The average rate of substance abuse and depression is much higher in those with a personality disorder. This makes researching the link between sleep disorders and personality disorders complicated and confusing.
Substance abuse and depression can cause sleep disturbances, so the presence of sleep disorders in those with a personality disorder can be linked to these factors. Unfortunately, studies that correlate sleep disorders and personality disorders are minimal, with most studies focusing on either BPD or antisocial personality disorder.
But on average, the below-mentioned sleeping problems were commonly identified in people with personality disorders.
Insomnia is directly linked to BPD and antisocial personality disorder. The main insomnia symptoms include difficulty falling asleep, fragmented sleep due to sleep disturbances, waking up early, and lack of sleep quality. This results in daytime sleepiness or fatigue which affects an individual’s ability to function normally.
Shortened REM latency is commonly seen in people with personality disorders. This essentially means that the individual spends significantly less time in the REM stage of sleep.
The REM stage of sleep is usually associated with cognitive and emotional recovery, which allows you to maintain your mood and make proper decisions when awake. When there is limited REM sleep, it can cause the pre-existing symptoms of these conditions to be adverse.

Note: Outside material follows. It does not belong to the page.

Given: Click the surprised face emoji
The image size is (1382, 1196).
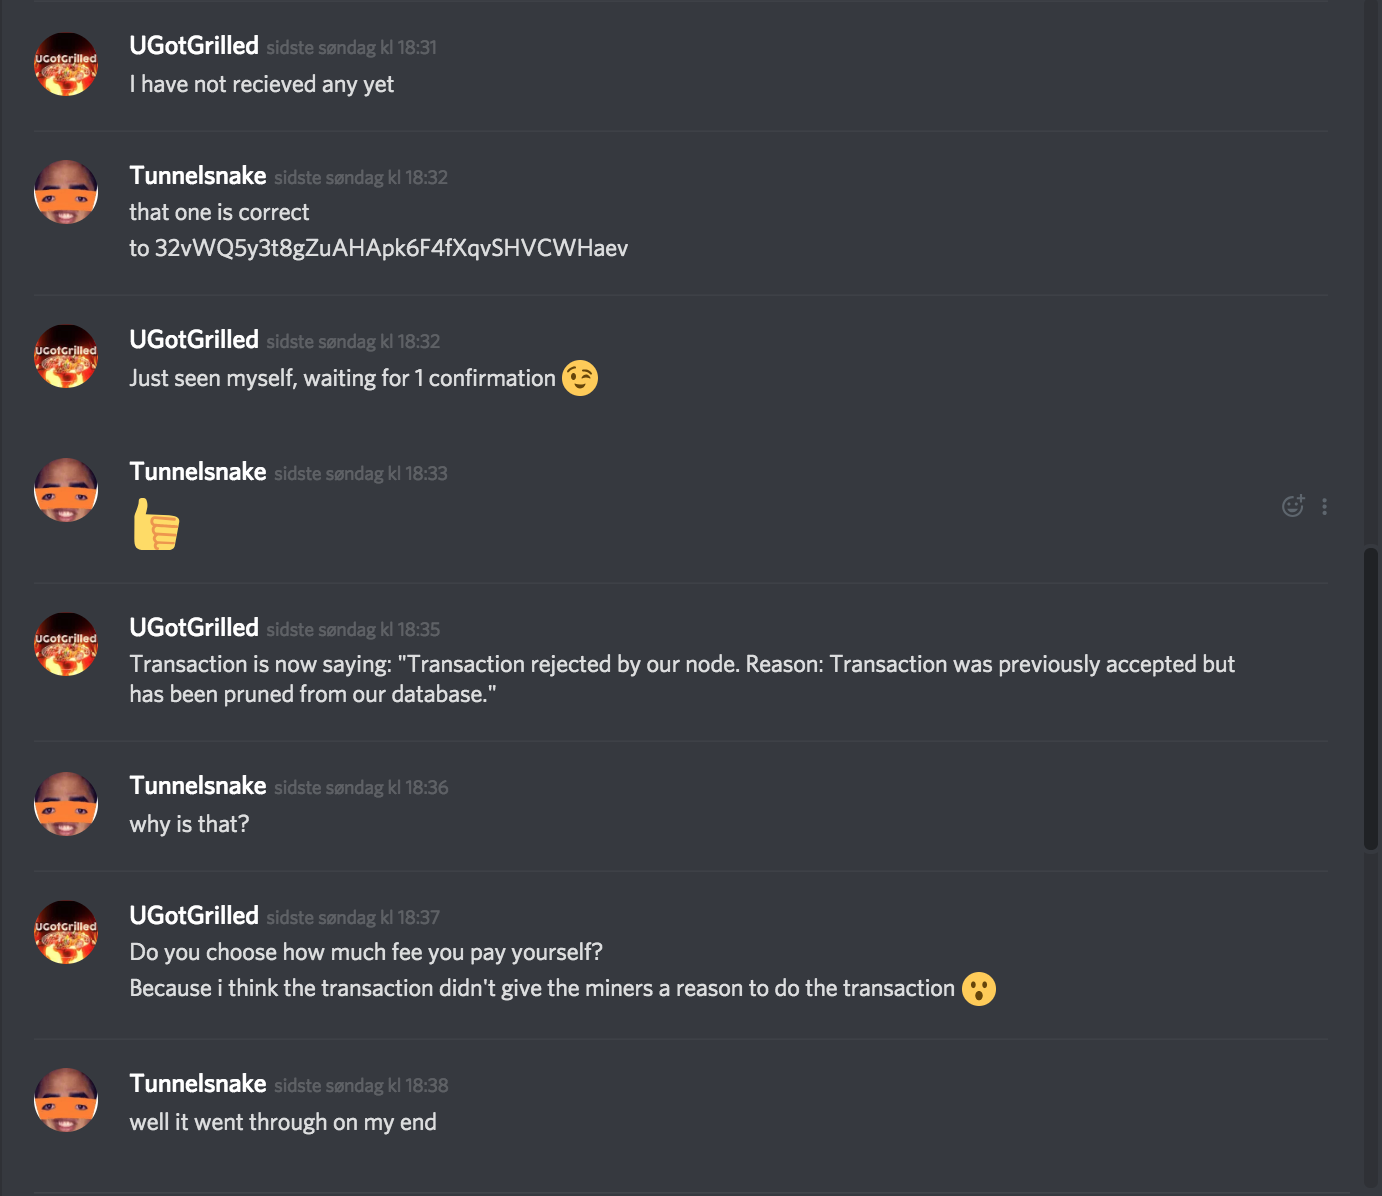Looking at the screenshot, I should [x=978, y=989].
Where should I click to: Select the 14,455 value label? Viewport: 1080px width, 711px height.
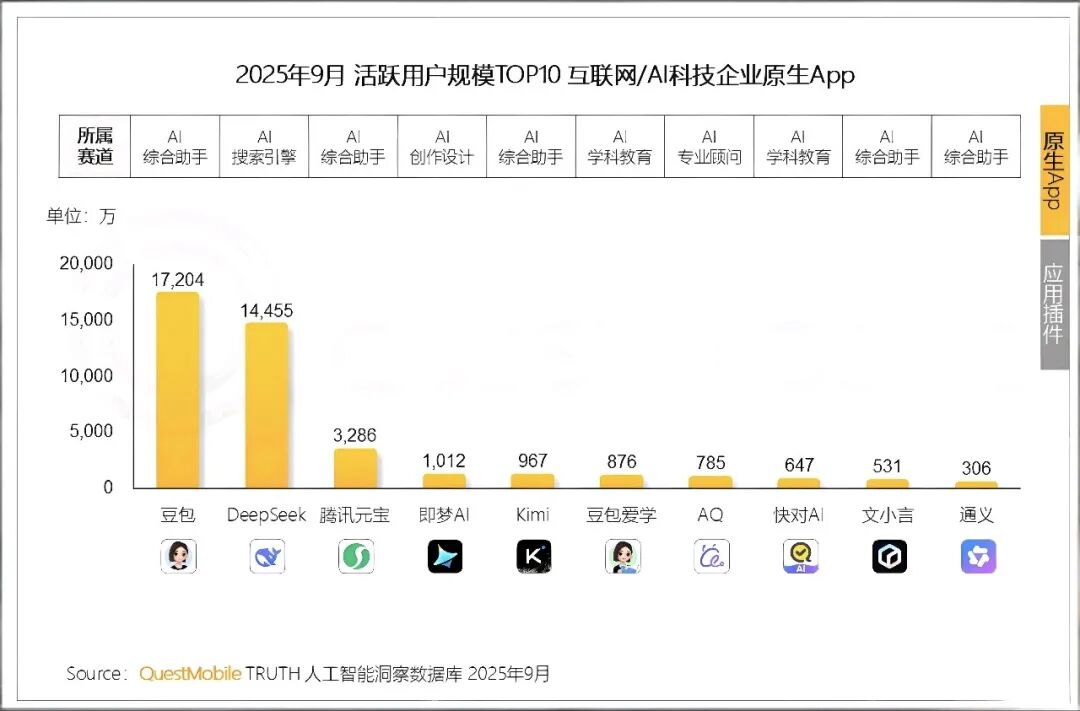(266, 311)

Nightmares and dream anxiety are quite prominent in people who have personality disorders. Both these factors have been shown to contribute to low sleep quality and decreased sleep duration.
Cognitive Behavioural Therapy (CBT) and Dialectical Behavior Therapy (DBT) are the most effective treatments for personality disorders. DBT mainly involves having the patient experiment with new skills that allows them to deal with emotions and feelings rationally.
Ideally, DBT consists of 4 areas: mindfulness, distress tolerance towards negative emotions, emotional regulation, and interpersonal effectiveness to strengthen personal relationships. Bright light therapy is yet another way to improve sleep and overall circadian rhythm, resulting in increased daytime alertness.
Sleep disorders are usually the most common symptom in almost all psychiatric disorders as well as side effects of medications. It is considered quite rare to have a mental health disorder that does not affect one's sleep habits.
However, it is ironic that poor sleep can lead to heightened mental health symptoms, ultimately leading to sleep disorders. This condition keeps going around in loops and causes immense stress to people suffering from mental illnesses.
Fortunately, there are several ways to cope with these problems and find practical solutions in the long run. Treatments such as CBT, DBT, light therapy, medications, etc., help you deal with these issues in a healthy way and regulate your natural circadian rhythm.